Evaluation of large Language model performance on Persian rheumatology board exams: accuracy and clinical reasoning of GPT-4o vs. GPT-5.1
摘要
Large language models are increasingly integrated into medical education, yet their performance in non-English clinical examinations, particularly Persian, remains limited. This study evaluated how GPT-4o and GPT-5.1 perform on Iranian Rheumatology Board examination questions. A total of 204 multiple-choice items were administered in Persian using a similar prompt. Accuracy was determined using the official answer key, and six board-certified rheumatologists independently scored each model’s clinical reasoning on a 1–5 scale. GPT-5.1 demonstrated markedly superior performance, achieving 76% accuracy compared with 64.5% for GPT-4o, alongside significantly higher reasoning scores.
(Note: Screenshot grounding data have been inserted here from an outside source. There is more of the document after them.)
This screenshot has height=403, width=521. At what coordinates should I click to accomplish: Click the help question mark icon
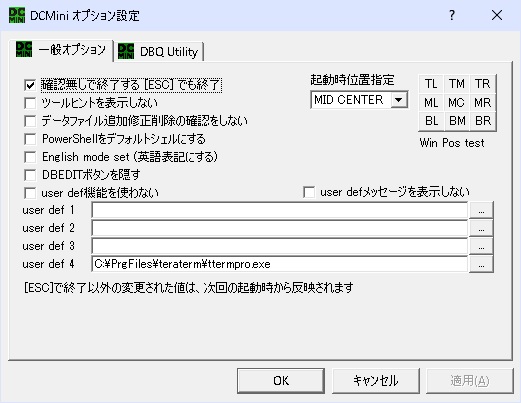tap(452, 15)
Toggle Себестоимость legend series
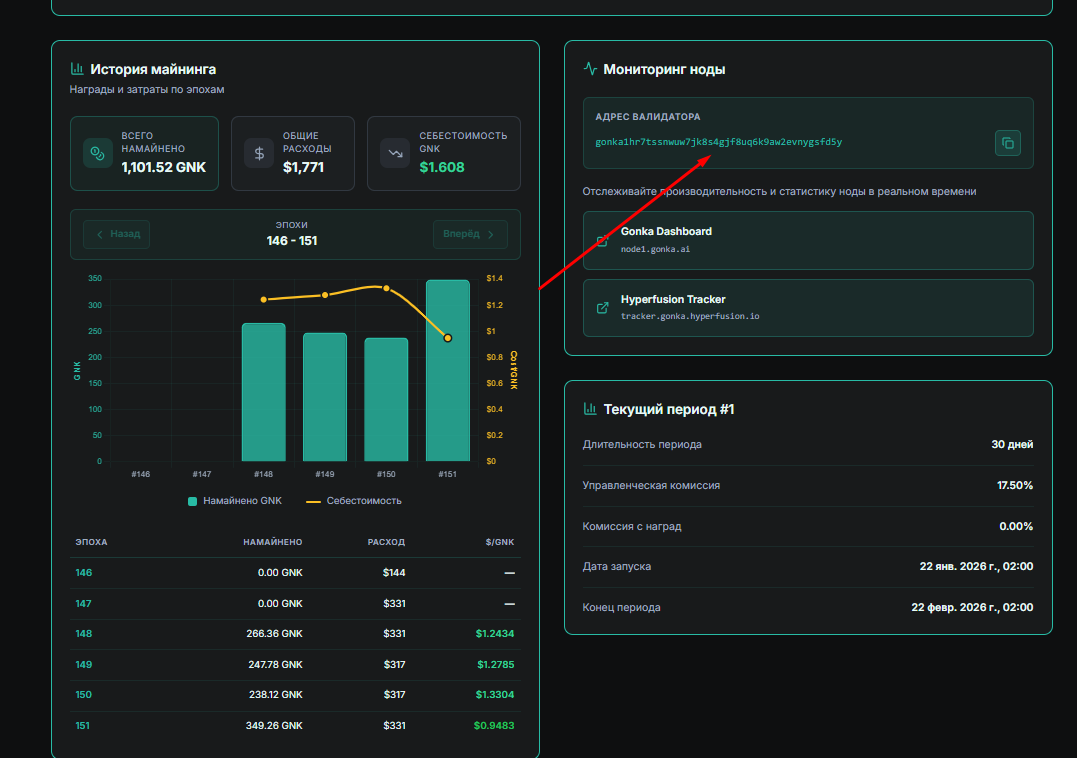This screenshot has height=758, width=1077. coord(353,500)
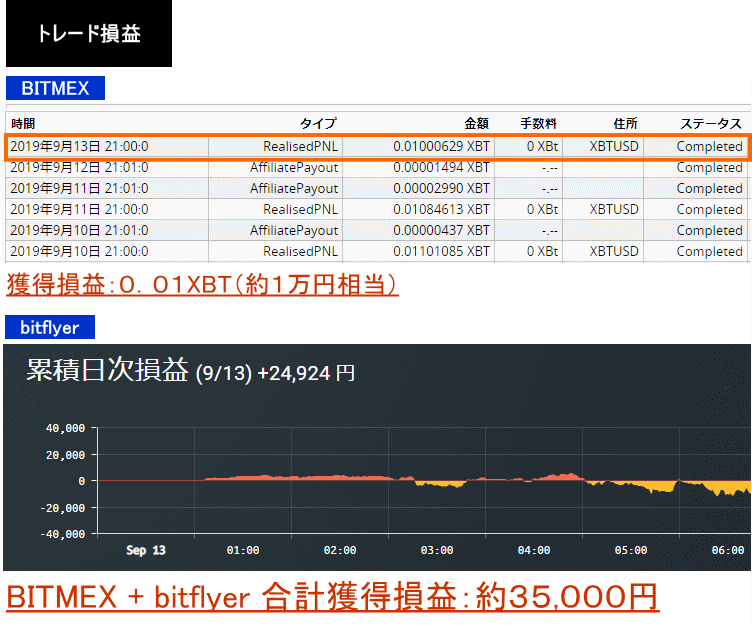Click the トレード損益 black header banner
Image resolution: width=752 pixels, height=625 pixels.
click(x=88, y=34)
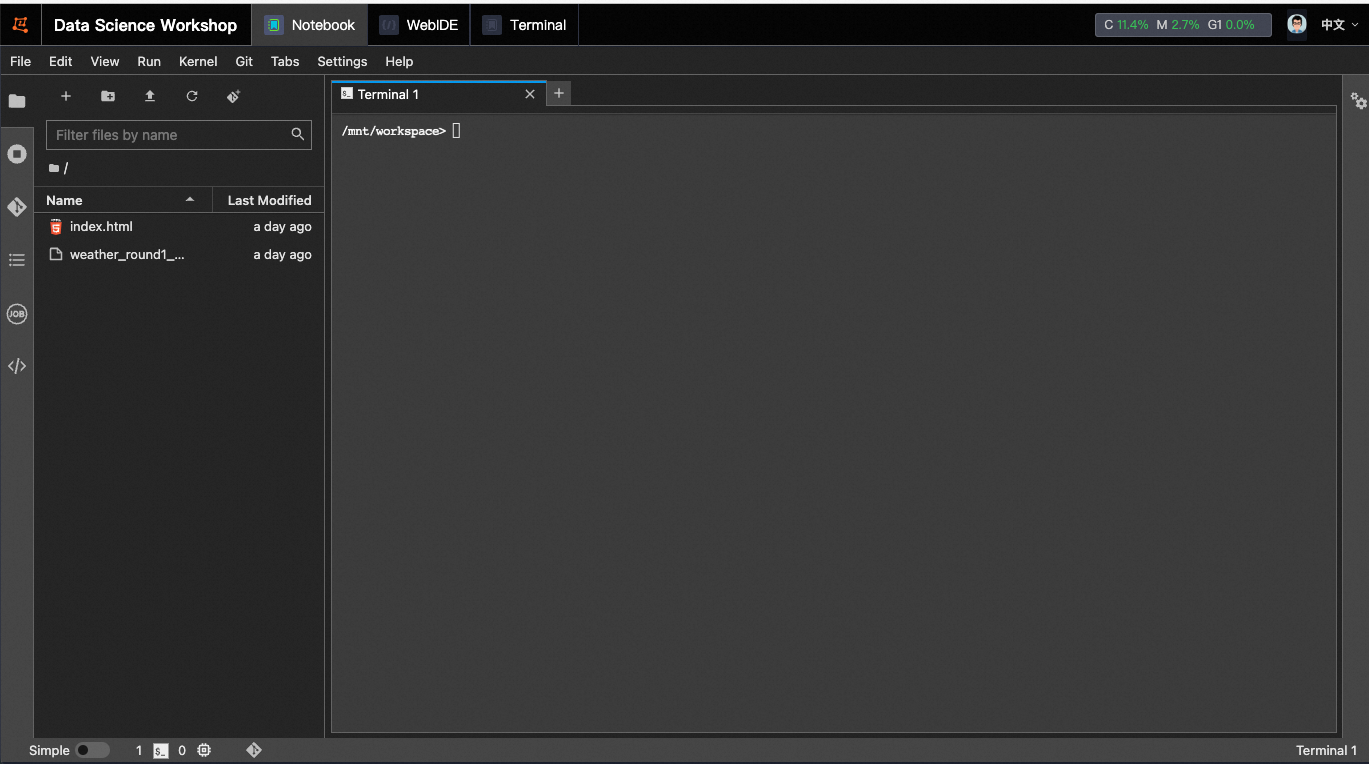Viewport: 1369px width, 764px height.
Task: Open the JOB sidebar panel
Action: point(17,314)
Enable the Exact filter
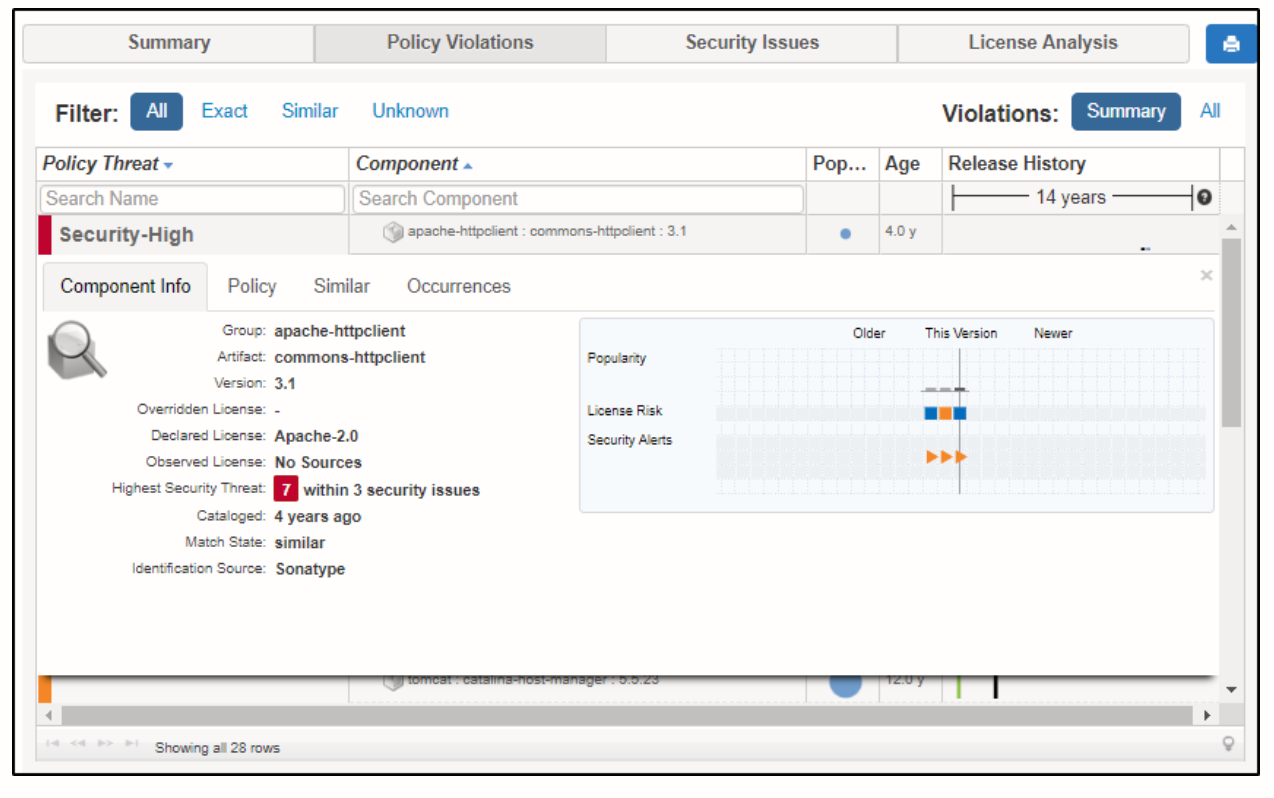Viewport: 1274px width, 798px height. pos(224,111)
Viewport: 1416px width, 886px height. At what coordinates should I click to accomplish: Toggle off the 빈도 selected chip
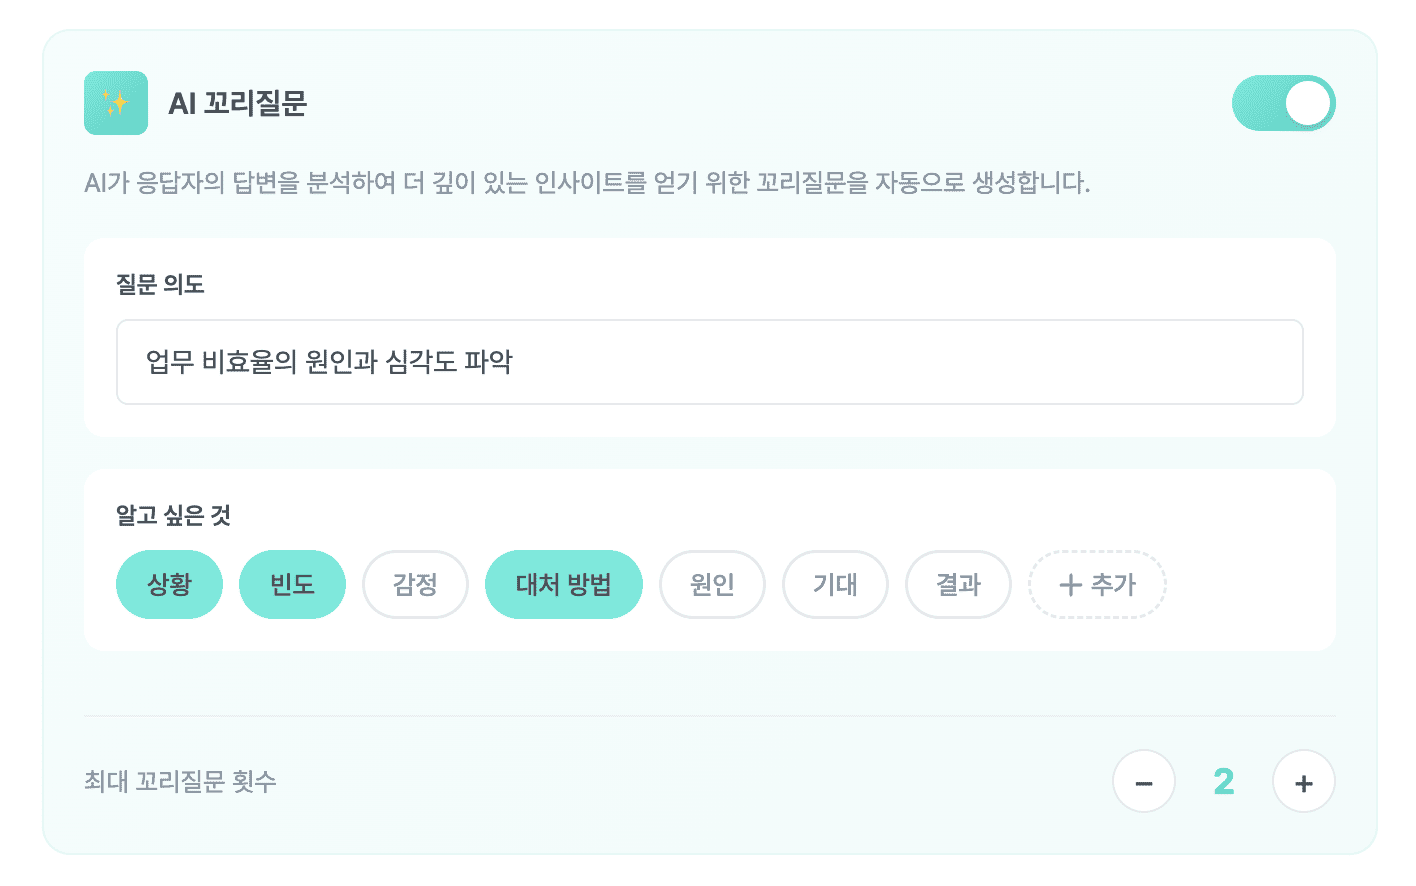292,585
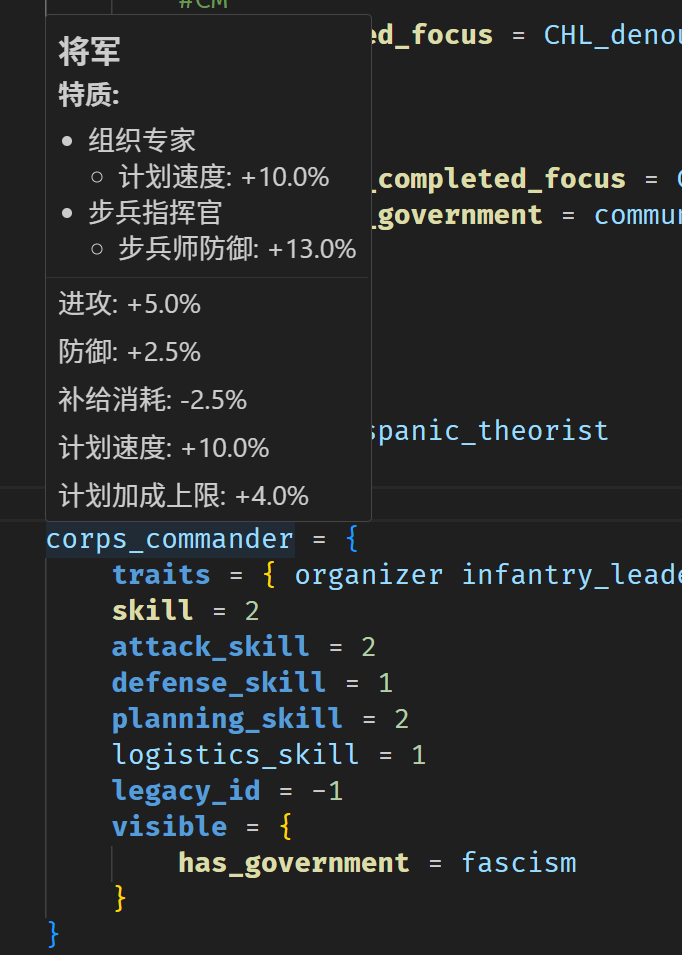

Unlike GPT-4o, which showed considerable variability across question types, GPT-5.1 performed consistently across basic science, clinical scenarios, diagnosis, and treatment domains. Although inter-rater agreement among rheumatologists was modest, it remained statistically significant. These findings suggest that newer-generation LLMs provide more reliable reasoning and accuracy in Persian medical assessments. Nevertheless, despite their promising role as educational aids, current models are not yet suitable for high-stakes clinical decision-making and require continued evaluation across diverse languages and specialties.